Respecto
al mundo hebreo contemporáneo de Jesús, en el evangelio se restaura la
autoridad profética. Esto se hace patente en la interpelación que hacen a Jesús
los tres grupos de dirigentes judíos, los sumos sacerdotes, los letrados y los senadores,
que constituían el Sanedrín o Gran Consejo, órgano supremo religioso-político del
pueblo judío (Mc 11,27-33).
Son ellos quienes tienen sobre el pueblo una «autoridad» jurídica, según el derecho basado en la Ley mosaica o en la legislación posterior, y pretenden que Jesús les muestre sus credenciales jurídicas para actuar como lo hace y denunciar el templo y el culto, que consideran su feudo: «¿Con qué clase de autoridad actúas así?, o sea, ¿quién te ha dado semejante autoridad?» (Mc 11,28). Le piden que legitime su actuación.
Jesús, en
cambio, los enfrenta con el hecho de que no toda autoridad verdadera tiene una
base jurídica. Les pregunta acerca de Juan Bautista y de su bautismo: «Os voy a
hacer una pregunta; contestádmela y os diré con qué clase de autoridad actúo
así. El bautismo aquel de Juan, ¿era cosa de Dios o cosa humana? Contestadme».

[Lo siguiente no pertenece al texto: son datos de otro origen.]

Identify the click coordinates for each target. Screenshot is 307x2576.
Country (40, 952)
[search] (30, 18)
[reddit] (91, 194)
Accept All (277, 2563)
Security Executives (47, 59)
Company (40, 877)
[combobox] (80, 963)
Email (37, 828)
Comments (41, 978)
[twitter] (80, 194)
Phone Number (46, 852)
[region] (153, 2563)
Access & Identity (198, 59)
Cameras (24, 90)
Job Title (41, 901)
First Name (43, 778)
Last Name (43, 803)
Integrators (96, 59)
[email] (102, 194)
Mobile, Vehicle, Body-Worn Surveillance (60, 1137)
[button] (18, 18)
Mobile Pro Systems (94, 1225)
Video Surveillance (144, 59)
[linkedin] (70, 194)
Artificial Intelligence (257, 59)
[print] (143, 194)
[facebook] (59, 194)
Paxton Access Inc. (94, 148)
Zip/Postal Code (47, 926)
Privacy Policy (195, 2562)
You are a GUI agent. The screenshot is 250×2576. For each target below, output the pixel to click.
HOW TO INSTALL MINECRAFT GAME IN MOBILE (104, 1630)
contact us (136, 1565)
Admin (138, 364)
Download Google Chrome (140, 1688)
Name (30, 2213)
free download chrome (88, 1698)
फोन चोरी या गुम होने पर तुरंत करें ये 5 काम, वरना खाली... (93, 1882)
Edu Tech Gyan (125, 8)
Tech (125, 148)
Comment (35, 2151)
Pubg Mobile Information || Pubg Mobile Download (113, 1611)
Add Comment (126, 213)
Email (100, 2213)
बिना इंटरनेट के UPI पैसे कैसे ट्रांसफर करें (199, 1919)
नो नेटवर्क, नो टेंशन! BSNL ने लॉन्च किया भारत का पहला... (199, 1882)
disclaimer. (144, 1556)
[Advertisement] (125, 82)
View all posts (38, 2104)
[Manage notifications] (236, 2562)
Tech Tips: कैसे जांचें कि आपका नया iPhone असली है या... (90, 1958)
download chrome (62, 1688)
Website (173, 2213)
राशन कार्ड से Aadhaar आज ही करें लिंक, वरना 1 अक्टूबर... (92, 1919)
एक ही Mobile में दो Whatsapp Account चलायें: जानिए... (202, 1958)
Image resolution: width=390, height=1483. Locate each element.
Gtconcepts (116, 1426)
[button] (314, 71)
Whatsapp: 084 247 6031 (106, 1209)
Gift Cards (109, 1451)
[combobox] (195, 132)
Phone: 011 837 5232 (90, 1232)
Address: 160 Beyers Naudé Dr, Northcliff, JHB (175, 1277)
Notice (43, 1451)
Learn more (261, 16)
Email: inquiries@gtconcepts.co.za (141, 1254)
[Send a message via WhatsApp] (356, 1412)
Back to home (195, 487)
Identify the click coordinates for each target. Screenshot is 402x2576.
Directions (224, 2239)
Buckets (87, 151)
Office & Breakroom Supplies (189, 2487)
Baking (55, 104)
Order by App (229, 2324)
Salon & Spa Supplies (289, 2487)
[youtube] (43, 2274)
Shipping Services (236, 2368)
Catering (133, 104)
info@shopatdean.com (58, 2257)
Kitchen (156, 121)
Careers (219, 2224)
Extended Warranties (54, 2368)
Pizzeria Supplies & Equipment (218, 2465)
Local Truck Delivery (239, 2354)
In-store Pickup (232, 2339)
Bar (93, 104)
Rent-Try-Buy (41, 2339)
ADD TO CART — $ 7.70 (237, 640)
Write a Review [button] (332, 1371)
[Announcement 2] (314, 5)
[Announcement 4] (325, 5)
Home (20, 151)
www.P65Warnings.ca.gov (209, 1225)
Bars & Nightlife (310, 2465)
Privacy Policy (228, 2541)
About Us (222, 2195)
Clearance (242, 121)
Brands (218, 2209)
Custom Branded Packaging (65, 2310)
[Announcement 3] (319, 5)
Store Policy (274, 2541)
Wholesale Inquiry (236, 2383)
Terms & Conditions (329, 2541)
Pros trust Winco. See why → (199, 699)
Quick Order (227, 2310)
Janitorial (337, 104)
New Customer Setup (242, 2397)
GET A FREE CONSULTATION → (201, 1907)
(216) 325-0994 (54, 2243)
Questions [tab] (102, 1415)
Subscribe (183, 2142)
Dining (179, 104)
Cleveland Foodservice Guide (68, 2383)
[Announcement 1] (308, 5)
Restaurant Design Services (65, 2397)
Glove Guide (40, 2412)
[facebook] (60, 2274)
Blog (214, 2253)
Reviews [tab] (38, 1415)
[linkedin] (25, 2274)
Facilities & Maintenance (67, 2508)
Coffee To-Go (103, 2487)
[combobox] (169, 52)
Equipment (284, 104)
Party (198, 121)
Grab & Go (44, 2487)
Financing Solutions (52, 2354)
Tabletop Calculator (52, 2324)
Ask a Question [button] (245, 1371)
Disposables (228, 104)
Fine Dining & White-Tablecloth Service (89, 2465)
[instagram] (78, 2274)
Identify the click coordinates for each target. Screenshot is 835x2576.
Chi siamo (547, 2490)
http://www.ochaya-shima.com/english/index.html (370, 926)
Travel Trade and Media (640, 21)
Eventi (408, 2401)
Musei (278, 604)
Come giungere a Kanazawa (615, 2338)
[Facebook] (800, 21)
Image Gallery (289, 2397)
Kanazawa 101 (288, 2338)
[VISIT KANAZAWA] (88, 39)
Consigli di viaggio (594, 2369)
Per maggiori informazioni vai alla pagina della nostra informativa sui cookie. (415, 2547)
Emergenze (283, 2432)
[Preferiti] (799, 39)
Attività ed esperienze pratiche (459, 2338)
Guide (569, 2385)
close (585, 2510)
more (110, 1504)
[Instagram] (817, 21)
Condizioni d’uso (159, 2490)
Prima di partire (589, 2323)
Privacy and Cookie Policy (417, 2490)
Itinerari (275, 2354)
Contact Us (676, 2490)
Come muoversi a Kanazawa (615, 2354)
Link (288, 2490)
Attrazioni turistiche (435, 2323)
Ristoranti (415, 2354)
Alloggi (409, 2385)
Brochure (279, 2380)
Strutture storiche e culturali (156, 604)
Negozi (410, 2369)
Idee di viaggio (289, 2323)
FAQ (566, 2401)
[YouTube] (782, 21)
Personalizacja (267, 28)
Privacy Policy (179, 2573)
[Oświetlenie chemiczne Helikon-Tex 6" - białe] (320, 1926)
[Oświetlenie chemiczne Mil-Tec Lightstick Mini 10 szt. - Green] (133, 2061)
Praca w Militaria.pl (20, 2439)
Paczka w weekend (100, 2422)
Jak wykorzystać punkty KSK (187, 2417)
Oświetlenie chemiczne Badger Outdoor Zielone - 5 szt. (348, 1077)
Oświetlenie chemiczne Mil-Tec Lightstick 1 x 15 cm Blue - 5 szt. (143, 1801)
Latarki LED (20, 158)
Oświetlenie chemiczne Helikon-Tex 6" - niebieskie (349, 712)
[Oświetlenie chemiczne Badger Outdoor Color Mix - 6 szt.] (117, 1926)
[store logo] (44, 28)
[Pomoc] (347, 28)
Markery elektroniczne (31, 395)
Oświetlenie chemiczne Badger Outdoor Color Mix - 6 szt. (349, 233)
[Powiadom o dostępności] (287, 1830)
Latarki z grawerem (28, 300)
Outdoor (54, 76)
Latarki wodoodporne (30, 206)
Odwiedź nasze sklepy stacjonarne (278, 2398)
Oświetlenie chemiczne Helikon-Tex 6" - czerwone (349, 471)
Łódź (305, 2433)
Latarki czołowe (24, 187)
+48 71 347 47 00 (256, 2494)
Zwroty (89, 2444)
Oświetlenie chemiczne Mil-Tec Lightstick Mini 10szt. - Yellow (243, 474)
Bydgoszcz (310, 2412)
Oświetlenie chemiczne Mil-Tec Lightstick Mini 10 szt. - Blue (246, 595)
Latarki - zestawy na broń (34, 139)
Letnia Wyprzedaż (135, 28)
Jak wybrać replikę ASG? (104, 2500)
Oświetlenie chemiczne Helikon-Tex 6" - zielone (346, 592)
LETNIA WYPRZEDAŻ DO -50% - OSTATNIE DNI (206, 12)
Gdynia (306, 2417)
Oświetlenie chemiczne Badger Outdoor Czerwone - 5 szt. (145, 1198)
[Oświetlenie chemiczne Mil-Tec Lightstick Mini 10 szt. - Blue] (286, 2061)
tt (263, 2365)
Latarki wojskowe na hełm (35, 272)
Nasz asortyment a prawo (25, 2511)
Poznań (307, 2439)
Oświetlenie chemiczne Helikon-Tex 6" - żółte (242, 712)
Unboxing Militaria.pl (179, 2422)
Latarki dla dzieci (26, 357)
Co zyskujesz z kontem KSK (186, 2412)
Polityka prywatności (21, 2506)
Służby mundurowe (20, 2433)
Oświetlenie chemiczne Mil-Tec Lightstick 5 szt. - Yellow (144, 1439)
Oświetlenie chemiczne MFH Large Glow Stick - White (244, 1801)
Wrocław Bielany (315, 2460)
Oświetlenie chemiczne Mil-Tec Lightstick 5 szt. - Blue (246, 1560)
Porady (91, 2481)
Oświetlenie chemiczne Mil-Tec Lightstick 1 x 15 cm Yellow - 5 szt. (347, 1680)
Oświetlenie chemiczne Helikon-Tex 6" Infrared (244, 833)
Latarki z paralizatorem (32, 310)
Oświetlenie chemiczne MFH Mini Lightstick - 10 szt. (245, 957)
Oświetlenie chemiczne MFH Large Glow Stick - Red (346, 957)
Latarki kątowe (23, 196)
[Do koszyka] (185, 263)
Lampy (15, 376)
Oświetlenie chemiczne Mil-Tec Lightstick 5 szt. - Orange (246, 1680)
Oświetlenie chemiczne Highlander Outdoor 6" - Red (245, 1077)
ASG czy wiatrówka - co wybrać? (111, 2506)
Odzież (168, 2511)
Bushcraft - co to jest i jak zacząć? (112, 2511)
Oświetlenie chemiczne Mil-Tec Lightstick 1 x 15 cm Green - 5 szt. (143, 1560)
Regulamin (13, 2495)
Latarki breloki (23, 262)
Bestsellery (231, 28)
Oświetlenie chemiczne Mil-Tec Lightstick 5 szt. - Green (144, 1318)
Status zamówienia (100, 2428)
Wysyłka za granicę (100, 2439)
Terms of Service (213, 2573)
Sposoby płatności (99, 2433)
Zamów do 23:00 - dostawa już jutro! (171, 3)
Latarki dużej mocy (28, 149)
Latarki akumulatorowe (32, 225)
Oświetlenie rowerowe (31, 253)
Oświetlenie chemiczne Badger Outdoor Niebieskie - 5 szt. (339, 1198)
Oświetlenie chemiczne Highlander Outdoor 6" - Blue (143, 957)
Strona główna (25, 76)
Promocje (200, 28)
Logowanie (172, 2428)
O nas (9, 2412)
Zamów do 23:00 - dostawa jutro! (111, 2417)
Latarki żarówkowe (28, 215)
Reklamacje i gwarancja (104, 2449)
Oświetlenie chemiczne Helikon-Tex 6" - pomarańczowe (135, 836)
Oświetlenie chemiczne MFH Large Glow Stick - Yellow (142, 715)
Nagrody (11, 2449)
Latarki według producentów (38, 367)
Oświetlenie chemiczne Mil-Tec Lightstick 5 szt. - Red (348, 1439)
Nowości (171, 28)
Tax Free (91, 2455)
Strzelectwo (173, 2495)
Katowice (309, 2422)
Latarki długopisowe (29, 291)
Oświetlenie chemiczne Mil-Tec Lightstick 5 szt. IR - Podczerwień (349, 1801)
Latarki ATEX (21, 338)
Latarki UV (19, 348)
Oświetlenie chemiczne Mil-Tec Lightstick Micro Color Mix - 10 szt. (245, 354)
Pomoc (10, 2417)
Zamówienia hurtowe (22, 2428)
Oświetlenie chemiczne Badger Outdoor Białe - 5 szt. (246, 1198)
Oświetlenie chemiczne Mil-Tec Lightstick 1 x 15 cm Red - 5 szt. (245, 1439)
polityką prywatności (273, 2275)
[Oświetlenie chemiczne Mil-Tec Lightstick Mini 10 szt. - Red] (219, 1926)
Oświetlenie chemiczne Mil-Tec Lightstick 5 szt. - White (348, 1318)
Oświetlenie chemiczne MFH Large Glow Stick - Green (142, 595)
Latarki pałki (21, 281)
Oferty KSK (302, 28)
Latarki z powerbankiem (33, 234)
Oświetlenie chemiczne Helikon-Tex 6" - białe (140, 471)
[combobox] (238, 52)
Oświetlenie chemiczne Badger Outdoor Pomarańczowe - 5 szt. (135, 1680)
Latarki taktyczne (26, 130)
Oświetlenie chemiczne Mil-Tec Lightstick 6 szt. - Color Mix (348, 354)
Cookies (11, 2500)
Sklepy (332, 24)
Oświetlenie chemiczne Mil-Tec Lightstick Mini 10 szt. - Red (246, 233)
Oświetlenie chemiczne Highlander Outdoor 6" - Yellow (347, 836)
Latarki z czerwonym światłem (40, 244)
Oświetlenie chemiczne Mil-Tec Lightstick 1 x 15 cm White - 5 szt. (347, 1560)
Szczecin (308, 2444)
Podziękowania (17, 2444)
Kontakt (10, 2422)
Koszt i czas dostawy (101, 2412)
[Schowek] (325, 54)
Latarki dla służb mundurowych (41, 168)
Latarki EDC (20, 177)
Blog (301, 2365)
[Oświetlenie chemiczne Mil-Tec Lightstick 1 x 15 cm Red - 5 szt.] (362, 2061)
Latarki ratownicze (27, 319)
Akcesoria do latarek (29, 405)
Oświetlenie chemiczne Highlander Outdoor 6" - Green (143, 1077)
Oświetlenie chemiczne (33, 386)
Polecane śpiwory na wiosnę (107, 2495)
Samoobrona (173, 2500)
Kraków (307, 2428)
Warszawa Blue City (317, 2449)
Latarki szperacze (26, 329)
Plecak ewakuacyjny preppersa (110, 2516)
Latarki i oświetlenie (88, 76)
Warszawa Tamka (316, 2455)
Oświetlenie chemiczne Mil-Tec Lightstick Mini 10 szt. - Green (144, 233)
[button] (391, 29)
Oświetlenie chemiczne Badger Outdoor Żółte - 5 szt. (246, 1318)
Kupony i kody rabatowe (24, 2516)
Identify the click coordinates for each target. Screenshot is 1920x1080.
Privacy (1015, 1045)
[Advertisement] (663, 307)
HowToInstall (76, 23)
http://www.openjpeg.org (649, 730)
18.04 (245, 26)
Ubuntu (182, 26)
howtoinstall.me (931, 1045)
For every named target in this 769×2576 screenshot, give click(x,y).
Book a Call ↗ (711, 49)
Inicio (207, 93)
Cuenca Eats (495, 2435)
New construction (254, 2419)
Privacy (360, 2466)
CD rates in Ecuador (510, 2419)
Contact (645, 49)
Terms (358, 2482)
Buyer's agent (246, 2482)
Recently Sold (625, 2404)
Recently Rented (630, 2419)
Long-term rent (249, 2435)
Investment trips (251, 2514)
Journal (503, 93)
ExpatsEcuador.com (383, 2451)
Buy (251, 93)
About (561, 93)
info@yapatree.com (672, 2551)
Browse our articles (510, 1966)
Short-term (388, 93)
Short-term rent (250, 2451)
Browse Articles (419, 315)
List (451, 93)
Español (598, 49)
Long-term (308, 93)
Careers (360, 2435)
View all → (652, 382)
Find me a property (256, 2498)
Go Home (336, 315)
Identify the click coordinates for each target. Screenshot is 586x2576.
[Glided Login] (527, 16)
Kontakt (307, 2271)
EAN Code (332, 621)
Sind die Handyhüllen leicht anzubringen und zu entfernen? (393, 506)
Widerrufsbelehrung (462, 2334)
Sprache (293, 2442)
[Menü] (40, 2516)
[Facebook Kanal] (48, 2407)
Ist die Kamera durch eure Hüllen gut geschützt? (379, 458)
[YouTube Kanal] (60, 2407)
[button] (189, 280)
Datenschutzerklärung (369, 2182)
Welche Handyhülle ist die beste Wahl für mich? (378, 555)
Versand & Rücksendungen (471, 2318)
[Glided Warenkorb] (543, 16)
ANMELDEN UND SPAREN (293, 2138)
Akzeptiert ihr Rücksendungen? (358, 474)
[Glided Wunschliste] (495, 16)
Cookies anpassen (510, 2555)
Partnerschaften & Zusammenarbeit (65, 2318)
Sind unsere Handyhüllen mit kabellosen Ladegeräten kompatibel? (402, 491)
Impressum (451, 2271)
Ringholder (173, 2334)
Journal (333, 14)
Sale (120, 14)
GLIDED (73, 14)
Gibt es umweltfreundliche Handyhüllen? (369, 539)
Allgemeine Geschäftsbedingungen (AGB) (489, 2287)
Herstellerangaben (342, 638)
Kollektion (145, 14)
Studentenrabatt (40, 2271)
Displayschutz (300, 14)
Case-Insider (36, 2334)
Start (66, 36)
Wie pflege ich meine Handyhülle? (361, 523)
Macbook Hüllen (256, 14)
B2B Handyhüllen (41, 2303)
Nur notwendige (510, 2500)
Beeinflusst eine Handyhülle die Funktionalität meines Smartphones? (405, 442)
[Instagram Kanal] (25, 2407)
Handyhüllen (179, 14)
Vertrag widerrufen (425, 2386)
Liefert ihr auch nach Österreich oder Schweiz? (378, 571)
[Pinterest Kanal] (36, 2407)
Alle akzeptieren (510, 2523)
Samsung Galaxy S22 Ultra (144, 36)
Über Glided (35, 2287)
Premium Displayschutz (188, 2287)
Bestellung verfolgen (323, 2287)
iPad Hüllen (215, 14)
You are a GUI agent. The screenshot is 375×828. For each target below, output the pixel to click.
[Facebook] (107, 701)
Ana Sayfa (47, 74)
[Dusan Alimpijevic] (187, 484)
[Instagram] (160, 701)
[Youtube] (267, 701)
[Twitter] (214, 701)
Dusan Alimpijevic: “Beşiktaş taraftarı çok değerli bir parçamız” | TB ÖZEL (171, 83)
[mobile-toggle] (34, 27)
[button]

Juan, ciertamente, no tenía cargo ni misión oficial; sus credenciales eran su
calidad de profeta, es decir, de enviado de Dios, sin pasar por los cauces jurídicos
de los hombres o de las instituciones.
Los
dirigentes se ven cogidos: no quieren reconocer una autoridad que no sea
jurídica, terreno en el que se sienten fuertes. Si admitieran que Juan era un
enviado de Dios, Jesús podría decirles que su propia autoridad procedía de Dios
mismo y no tendrían argumentos que oponer. Pero, por otra parte, tienen que evitar
la protesta y el propio desprestigio, pues el pueblo no habría tolerado que
desautorizaran a Juan Bautista, quien, en opinión de todos, había sido un
profeta. No tienen salida y, después de deliberar, optan por eludir toda respuesta
comprometedora: «No lo sabemos» (11,33). Ante esa mala fe, Jesús les replica: «Pues
tampoco yo os digo con qué autoridad actúo así».
Aparece,
pues, el origen de la autoridad del que habla en nombre de Dios: la de Jesús no
se basa en el derecho humano, sino en Dios. Sin embargo, no se trata de una delegación,
como si Jesús fuera un embajador de Dios en la tierra. La autoridad de Jesús nace
de la plenitud del Espíritu, la fuerza de vida divina que reside en él (Mc 1,10).
Es mucho más que un profeta que recibe el encargo de comunicar un mensaje divino.
Es el Hijo de Dios, la presencia de Dios entre los hombres. Su autoridad no se
deriva de su misión, como la del profeta, sino de la calidad misma de su ser. De
la calidad del ser nace una calidad de acción que la manifiesta.